**Your assignment:** Look through the data below and extract, unchanged, the lines from the one that contains "You are a computer-use agent. The" to the one that contains "The height and width of the screenshot is (752, 1435).", both included.

########################################

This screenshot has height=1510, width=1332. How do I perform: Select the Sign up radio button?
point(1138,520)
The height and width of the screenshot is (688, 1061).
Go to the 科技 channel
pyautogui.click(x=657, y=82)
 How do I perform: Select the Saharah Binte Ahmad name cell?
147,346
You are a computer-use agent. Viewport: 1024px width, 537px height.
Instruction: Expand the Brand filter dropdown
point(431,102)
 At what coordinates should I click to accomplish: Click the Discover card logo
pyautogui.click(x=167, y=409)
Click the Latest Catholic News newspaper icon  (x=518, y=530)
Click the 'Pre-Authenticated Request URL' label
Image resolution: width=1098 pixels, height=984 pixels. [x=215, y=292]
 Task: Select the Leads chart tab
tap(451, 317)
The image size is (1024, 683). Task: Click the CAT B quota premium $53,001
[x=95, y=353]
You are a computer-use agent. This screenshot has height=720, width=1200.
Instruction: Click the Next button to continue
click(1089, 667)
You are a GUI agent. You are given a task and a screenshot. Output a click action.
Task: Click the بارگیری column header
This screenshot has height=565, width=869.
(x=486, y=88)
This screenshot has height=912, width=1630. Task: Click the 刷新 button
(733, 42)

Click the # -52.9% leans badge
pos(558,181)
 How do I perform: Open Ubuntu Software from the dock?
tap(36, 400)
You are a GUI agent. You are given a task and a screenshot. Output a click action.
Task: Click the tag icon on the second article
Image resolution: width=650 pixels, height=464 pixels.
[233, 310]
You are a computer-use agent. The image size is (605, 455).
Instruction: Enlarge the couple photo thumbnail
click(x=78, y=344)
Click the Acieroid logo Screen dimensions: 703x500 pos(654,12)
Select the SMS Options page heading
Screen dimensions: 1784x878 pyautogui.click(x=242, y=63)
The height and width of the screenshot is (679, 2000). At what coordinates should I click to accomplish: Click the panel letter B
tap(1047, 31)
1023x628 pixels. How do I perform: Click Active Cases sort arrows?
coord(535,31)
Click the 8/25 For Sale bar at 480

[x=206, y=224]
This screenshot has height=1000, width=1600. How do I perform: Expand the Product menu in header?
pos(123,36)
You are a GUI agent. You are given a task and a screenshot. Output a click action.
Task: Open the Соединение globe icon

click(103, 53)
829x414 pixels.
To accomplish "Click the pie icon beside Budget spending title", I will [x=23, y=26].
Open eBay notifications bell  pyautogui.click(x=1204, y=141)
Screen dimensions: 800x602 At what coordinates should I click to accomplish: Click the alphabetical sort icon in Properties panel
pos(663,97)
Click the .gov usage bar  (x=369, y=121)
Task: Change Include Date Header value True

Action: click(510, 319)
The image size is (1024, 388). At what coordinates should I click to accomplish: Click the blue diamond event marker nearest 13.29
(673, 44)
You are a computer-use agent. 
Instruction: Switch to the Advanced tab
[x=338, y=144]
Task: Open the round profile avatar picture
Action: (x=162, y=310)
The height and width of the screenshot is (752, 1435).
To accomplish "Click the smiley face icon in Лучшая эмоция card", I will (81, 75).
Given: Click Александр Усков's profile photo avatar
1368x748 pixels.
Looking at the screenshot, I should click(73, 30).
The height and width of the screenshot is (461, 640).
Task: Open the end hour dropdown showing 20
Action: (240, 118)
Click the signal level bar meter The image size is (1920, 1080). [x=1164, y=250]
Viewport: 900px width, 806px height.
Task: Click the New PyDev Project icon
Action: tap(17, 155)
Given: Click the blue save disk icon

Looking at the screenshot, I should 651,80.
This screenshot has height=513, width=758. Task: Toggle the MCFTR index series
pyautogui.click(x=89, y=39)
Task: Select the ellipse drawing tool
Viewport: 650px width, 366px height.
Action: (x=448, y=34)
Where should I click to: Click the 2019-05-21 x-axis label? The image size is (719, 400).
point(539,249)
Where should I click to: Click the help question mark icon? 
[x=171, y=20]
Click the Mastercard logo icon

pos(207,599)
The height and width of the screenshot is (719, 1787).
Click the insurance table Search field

########################################

**Finished task:**
You are a computer-use agent. The image size is (605, 455).
Instruction: Enlarge the couple photo thumbnail
click(x=78, y=344)
Click the Acieroid logo Screen dimensions: 703x500 pos(654,12)
Select the SMS Options page heading
Screen dimensions: 1784x878 pyautogui.click(x=242, y=63)
The height and width of the screenshot is (679, 2000). At what coordinates should I click to accomplish: Click the panel letter B
tap(1047, 31)
1023x628 pixels. How do I perform: Click Active Cases sort arrows?
coord(535,31)
Click the 8/25 For Sale bar at 480

[x=206, y=224]
This screenshot has height=1000, width=1600. How do I perform: Expand the Product menu in header?
pos(123,36)
You are a GUI agent. You are given a task and a screenshot. Output a click action.
Task: Open the Соединение globe icon

click(103, 53)
829x414 pixels.
To accomplish "Click the pie icon beside Budget spending title", I will [x=23, y=26].
Open eBay notifications bell  pyautogui.click(x=1204, y=141)
Screen dimensions: 800x602 At what coordinates should I click to accomplish: Click the alphabetical sort icon in Properties panel
pos(663,97)
Click the .gov usage bar  (x=369, y=121)
Task: Change Include Date Header value True

Action: click(510, 319)
The image size is (1024, 388). At what coordinates should I click to accomplish: Click the blue diamond event marker nearest 13.29
(673, 44)
You are a computer-use agent. 
Instruction: Switch to the Advanced tab
[x=338, y=144]
Task: Open the round profile avatar picture
Action: (x=162, y=310)
The height and width of the screenshot is (752, 1435).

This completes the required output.